Although foregut fermentation is often equated with rumination in the literature, functional ruminants (ruminants, camelids) differ fundamentally from non-ruminant foregut fermenters (e.g. macropods, hippos, peccaries). They combine foregut fermentation with a sorting mechanism that allows them to remasticate large particles and clear their foregut quickly of digested particles; thus, they do not only achieve high degrees of particle size reduction but also comparatively high food intakes.

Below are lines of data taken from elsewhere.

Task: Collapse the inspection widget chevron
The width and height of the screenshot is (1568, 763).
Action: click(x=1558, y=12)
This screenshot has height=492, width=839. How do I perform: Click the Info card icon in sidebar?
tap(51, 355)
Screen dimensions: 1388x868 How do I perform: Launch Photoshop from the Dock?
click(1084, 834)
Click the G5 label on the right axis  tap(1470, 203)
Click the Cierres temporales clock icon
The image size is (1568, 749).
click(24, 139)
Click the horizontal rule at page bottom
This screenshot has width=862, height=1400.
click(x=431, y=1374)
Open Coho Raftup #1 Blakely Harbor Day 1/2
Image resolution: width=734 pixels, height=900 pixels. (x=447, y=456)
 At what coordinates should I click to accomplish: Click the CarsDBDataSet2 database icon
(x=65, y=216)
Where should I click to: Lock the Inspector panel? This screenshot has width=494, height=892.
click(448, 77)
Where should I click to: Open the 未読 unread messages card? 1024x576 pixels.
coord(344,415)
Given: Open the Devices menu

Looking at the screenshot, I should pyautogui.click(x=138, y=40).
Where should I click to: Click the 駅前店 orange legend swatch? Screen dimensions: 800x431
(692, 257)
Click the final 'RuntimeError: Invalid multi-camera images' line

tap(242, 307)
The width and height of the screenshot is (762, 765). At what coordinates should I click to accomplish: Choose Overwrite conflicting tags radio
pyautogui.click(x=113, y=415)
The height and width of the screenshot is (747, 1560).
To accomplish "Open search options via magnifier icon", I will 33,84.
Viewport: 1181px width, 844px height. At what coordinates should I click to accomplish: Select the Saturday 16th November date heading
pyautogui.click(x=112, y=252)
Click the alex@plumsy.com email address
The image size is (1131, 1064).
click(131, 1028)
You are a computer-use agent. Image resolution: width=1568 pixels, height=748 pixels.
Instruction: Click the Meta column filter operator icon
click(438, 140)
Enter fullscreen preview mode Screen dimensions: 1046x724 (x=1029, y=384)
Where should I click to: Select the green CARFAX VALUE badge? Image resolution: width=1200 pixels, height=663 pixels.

Regurgitation and remastication of stomach contents have been described sporadically in several non-ruminant, non-primate herbivores. However, this so-called 'merycism' apparently does not occur as consistently as in ruminants. Here, to our knowledge we report, for the first time, regurgitation and remastication in 23 free-ranging individuals of a primate species, the foregut-fermenting proboscis monkey (Nasalis larvatus). In one male that was observed continuously during 169 days, the behaviour was observed on 11 different days occurring mostly in the morning, and was associated with significantly higher proportions of daily feeding time than on days when it was not observed. This observation is consistent with the concept that intensified mastication allows higher food intake without compromising digestive efficiency, and represents an expansion of the known physiological primate repertoire that converges with a strategy usually associated with ruminants only.

Item Type:Article
Uncontrolled Keywords:Food intake, Foregut fermentation, Herbivory, Merycism, Rumination, Comparative study, Food intake, Herbivory, Physiological response, Primate, Ruminant, Stomach content, Animal, Fermentation, Haplorhini, Lryngopharyngeal reflux, Male, Mastication, Physiology, Camelidae, Nasalis larvatus, Primates, Tayassuidae
Subjects:?? QL700-739.8 ??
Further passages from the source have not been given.